## ФРАГМЕНТ ДОКУМЕНТА:
|---|

Есть еще одна причина кадровых просчетов и провалов путинской администрации. Суть ее в том, что, кого и за что снять, в Кремле, как правило, хорошо знают. Проблема в том, что не знают, кого назначить. Особенно остро эта проблема стоит, например, в плане смены глав некоторых регионов, и в первую очередь — глав республик в составе Федерации. В целом надо признать, что в России до сих пор нет не только эффективной и продуманной, а тем более узаконенной или с учетом демократических процедур естественным путем сложившейся общегосударственной кадровой политики. Фактически у нас нет никакой кадровой ни системы, ни политики. Есть лишь кадровые назначения. Частью удачные, частью случайные, частью замешенные на корпоративных, а то и прямо коррупционных связях. Частью — вообще непонятные.

Наконец, говоря о причинах ошибок и провалов в политике Путина, нельзя не упомянуть фактор времени. Шести лет, которые Путин руководит Россией, да еще с учетом того, в каком состоянии она ему досталась, да еще с учетом всех перечисленных выше факторов и с учетом идейного кризиса, безусловно, царящего в нашем обществе, этих шести лет, очевидно, недостаточно для того, чтобы не только решить главные проблемы, стоящие перед страной и буквально вопиющие о своей остроте и неотложности, но даже просто минимизировать число ошибок и провалов.

О демократичности и честности

Все сказанное в предыдущем, изрядно затянувшемся (ибо и ошибок много, и причин их появления немало) разделе статьи — не оправдание Путина и его политики, а лишь объяснение некоторых обстоятельств ее появления и проявления. Хотя я не раз и без всякой уклончивости писал, что в целом политику Путина поддерживаю, моим претензиям и ко многим конкретным действиям нынешнего президента, и к его политической линии в целом несть числа. Некоторые из этих претензий весьма принципиальны. О них я скажу в специальном разделе статьи, который так и будет называться — «Главные недостатки политики Путина». Сейчас же пора перейти к аргументации того, почему я считаю, вполне осознавая, сколь внешне недемократично это выглядит, что продолжение пребывания Владимира Путина на посту главы государства не только целесообразно, но даже более того — при определенных условиях отвечает национальным интересам России.

При этом я исхожу из трех принципиальных соображений.

Первое — демократический алгоритм передачи высшей государственной власти в России фактически не сложился, и одновременно его нельзя считать эффективным, то есть максимально отвечающим интересам страны. Следовательно, мы обязаны воспользоваться имеющимся пока временем, прежде чем нынешняя система не затвердеет в виде традиции, для того чтобы усовершенствовать этот алгоритм.

Второе — Россия должна оставаться президентской республикой, в обозримом будущем форма парламентской республики ей категорически противопоказана, а потому все, что касается института президентства в нашей стране, не может и не должно быть догмой, даже конституционной, по крайней мере до тех пор, пока мы не найдем оптимальной формулы этой догмы.

Третье соображение — лицемерие в политике, конечно, весьма распространено и часто весьма эффективно, но все-таки в некоторых, самых главных вопросах внутренней политики и политического реформаторства, тем более такого радикального, которое сегодня переживает Россия, честность и предпочтительнее, и эффективнее.

|---|

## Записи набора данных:
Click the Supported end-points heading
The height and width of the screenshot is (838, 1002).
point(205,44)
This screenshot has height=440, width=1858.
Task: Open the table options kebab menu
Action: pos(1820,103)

|---|

## РАБОЧЕЕ ЗАДАНИЕ 1:
Ответьте на вопросы по фрагменту статьи.
(а) Чего, по словам автора, в Кремле не знают, когда решают кадровые вопросы?
(б) Сколько лет, согласно фрагменту, Путин руководит Россией?
(в) Как будет называться специальный раздел статьи, посвященный принципиальным претензиям автора?
## РАБОЧЕЕ ЗАДАНИЕ 2:
Перепишите из фрагмента статьи без изменений часть, которая начинается словами «Все сказанное в» и заканчивается словами «национальным интересам России.».

## ПИСЬМЕННЫЙ ОТВЕТ 1:
(а) Не знают, кого назначить.
(б) Шесть лет.
(в) «Главные недостатки политики Путина».

## ПИСЬМЕННЫЙ ОТВЕТ 2:
Все сказанное в предыдущем, изрядно затянувшемся (ибо и ошибок много, и причин их появления немало) разделе статьи — не оправдание Путина и его политики, а лишь объяснение некоторых обстоятельств ее появления и проявления. Хотя я не раз и без всякой уклончивости писал, что в целом политику Путина поддерживаю, моим претензиям и ко многим конкретным действиям нынешнего президента, и к его политической линии в целом несть числа. Некоторые из этих претензий весьма принципиальны. О них я скажу в специальном разделе статьи, который так и будет называться — «Главные недостатки политики Путина». Сейчас же пора перейти к аргументации того, почему я считаю, вполне осознавая, сколь внешне недемократично это выглядит, что продолжение пребывания Владимира Путина на посту главы государства не только целесообразно, но даже более того — при определенных условиях отвечает национальным интересам России.